Credo che tutti siamo sottoposti, nell’arco della nostra vita a qualche “riverbero”, chiamiamolo così, d’ansia. Una pulsione incredibilmente intensa, capace di destabilizzarci quasi del tutto se portata all’esasperazione.
Molteplici sono le motivazioni di uno stato che preoccupa la psiche, inabile a risolvere, mentalmente e fisicamente, un  fatto dell’attimo che accade o sta per succedere.
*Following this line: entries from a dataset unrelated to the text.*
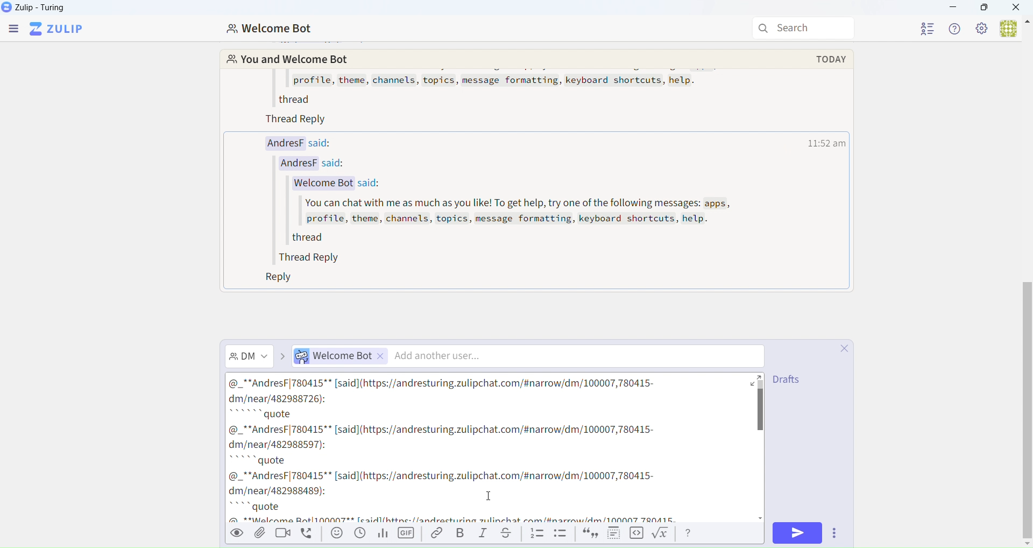 The image size is (1033, 548). Describe the element at coordinates (58, 31) in the screenshot. I see `Zulip` at that location.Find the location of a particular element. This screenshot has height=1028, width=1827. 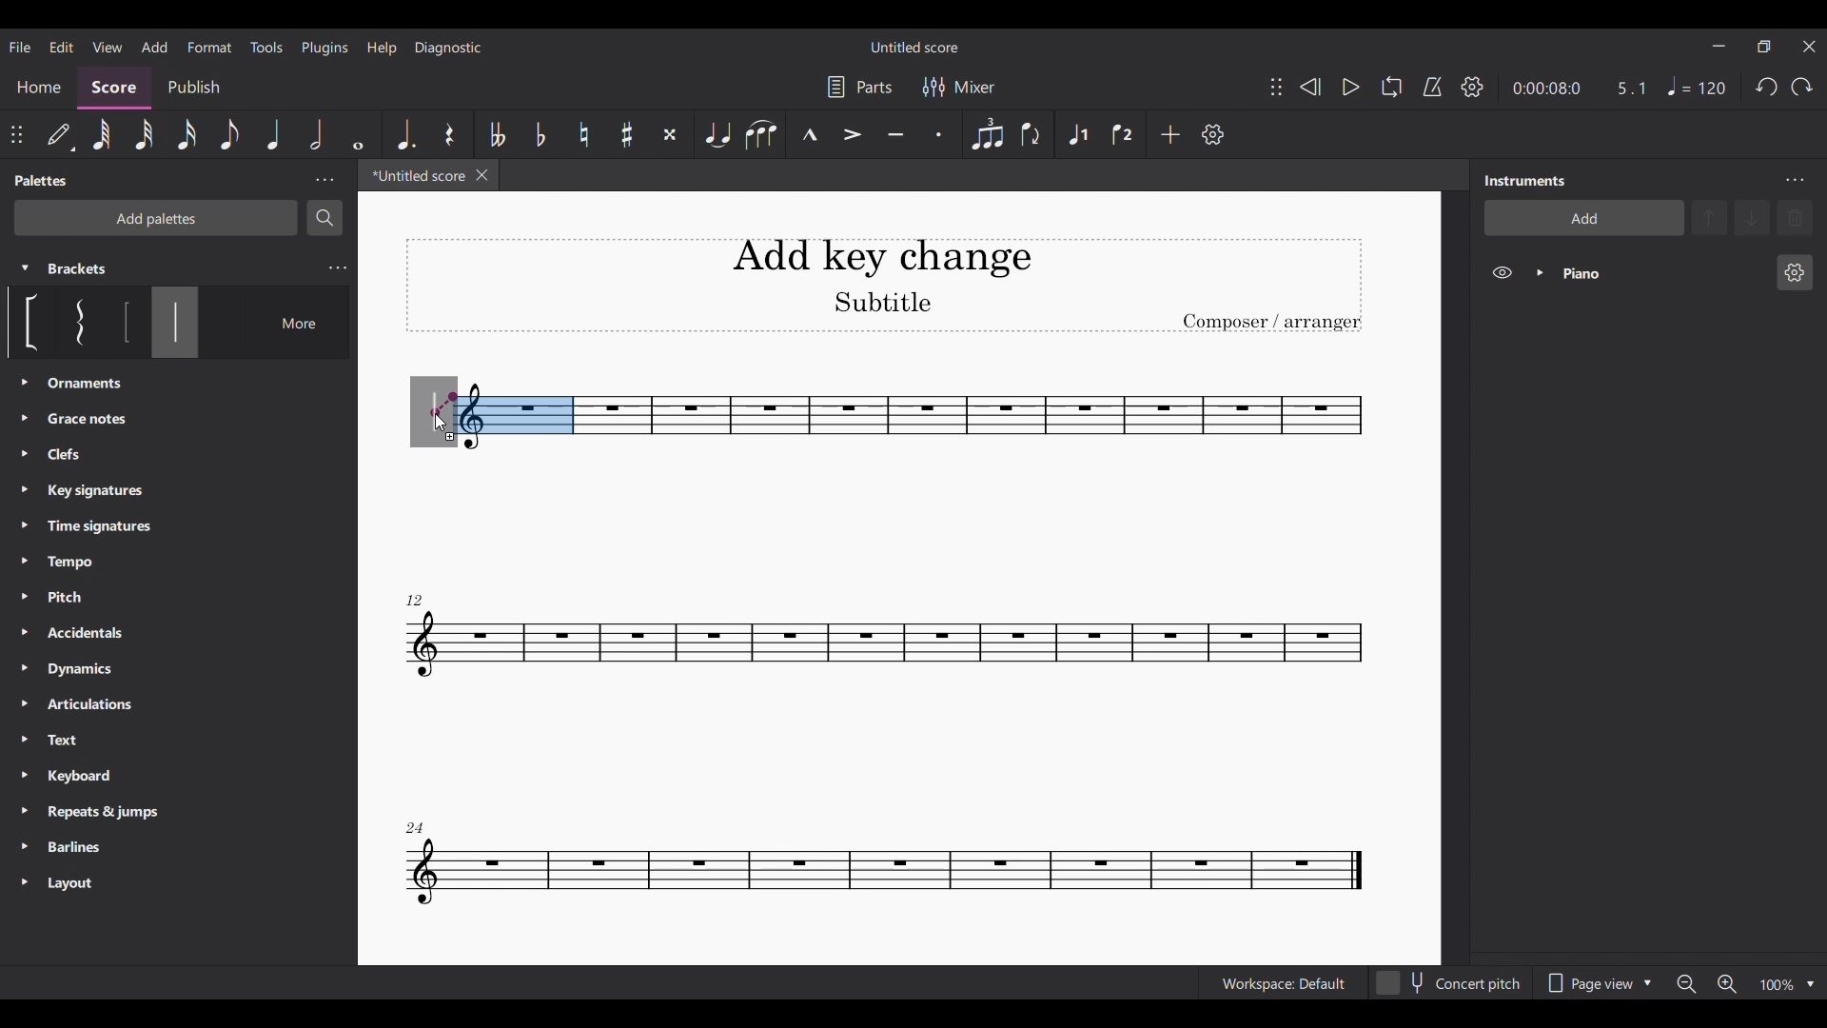

Mixer is located at coordinates (959, 88).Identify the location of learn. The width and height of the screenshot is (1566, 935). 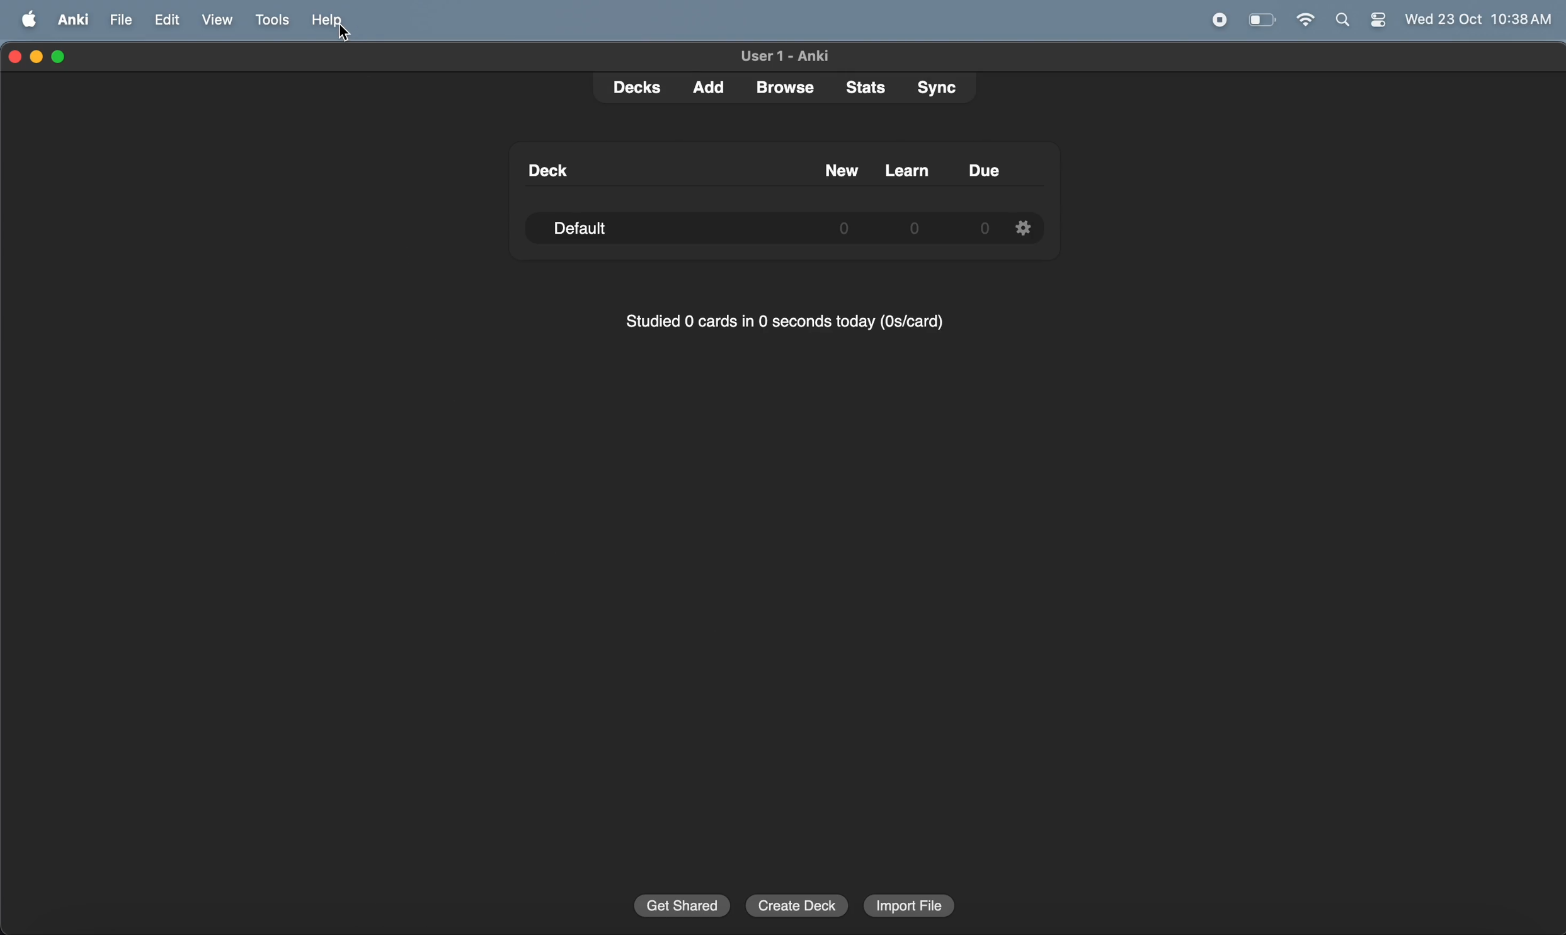
(906, 169).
Le pulsazioni del cuore aumentano d’intensità, e immagini oscure e catastrofiche, dipingono scenari  apocalittici, ai quali sembra non possa esservi soluzione nell’immediato.
E’ assai difficile controllare questo stato d’animo, molto diffuso nella nostra epoca, tanto tecnologica,  quanto violenta e imprevedibile, per gli strani palcoscenici di cui ci rende spettatori.
Il rimedio più semplice e veloce è quello di spostare l’attenzione dal problema del momento, e pensare  a cose molto diverse e variegate , cercando di respirare a fondo, almeno per rilassarsi.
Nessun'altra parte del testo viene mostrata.